6)   Indexing and Storage

Documents are more often than not connected; financial institutions need various documentation to approve or reject loan offers. Insurance companies require their employees to consult a variety of forms to process policy applications.

With barcodes, it’s now possible to spontaneously associate, index, and store documents related to each other. This will make it incredibly easy for your staff to find not only what they’re looking for at any particular moment but also everything connected to it.

7)   Keep Workflow Moving

Using barcodes to track files can also improve the management of workflow. Most of the time, a file must move from one desk to another as a transaction or process progresses through its various steps. Barcode tracking software can enable managers to identify how files are moving from person to person.

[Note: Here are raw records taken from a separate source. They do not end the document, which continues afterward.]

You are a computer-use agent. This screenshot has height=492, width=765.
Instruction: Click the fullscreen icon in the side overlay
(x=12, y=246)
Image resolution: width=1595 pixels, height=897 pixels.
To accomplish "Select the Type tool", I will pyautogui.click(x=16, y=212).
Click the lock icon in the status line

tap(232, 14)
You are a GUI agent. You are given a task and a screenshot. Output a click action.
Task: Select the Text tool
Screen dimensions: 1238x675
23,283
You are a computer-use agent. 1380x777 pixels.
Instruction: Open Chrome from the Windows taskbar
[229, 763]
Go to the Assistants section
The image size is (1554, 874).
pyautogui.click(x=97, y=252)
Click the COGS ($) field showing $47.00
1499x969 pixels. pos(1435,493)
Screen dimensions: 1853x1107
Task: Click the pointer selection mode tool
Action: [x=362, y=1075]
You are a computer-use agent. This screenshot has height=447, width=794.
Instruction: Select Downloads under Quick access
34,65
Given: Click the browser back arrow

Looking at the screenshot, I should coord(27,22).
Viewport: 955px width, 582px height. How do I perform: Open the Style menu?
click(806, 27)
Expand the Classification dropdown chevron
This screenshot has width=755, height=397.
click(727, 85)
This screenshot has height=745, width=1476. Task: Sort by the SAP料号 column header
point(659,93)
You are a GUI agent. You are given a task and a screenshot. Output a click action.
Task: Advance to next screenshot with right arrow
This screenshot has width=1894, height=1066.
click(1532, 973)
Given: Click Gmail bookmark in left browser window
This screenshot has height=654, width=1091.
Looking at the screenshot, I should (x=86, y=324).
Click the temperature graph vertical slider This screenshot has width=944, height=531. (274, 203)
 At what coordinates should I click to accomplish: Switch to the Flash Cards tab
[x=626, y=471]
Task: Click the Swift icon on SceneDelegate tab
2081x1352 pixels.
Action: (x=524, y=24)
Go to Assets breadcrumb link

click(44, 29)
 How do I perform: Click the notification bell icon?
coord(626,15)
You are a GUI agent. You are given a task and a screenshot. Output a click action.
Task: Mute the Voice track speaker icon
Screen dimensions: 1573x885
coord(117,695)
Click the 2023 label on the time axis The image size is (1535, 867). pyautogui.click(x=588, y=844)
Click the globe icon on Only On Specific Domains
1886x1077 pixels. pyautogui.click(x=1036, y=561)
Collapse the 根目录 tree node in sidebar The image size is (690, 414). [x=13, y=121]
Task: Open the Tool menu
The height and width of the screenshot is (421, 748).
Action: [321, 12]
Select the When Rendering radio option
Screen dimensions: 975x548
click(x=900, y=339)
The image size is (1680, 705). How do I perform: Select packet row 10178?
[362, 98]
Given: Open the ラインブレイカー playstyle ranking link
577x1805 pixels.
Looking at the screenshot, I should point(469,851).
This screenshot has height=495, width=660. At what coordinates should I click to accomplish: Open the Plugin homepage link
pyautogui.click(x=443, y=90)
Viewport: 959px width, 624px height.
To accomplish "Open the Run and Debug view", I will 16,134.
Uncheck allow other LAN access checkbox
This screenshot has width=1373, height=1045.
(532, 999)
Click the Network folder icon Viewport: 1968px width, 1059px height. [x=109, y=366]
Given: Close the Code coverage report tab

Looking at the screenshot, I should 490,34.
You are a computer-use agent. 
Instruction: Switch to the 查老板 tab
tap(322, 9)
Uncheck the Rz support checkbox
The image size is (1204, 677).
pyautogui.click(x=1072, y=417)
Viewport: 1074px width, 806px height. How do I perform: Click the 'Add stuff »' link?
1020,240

This, in turn, might enable them to identify and resolve bottlenecks, making sure that the workflow is moving at its most optimum pace. As a result, the same process that previously took weeks could now reach completion in a fraction of that time.

Conclusion

Do you own a document-heavy organization? It’s a minor miracle how your employees have managed to stay productive without the help of barcode technology. You need to give them a pay raise for their efforts to manually enter, sort through and retrieve physical documents.

More importantly, if you want to give their super-human abilities a rest, make sure to select a document management software that offers barcode scanning ability. One example that comes to mind is ccScan document management system – which is equipped with barcode and OCR capabilities.

Doing this won’t only benefit them. Instead, as the benefits mentioned above show, it’s your organization that will benefit the most.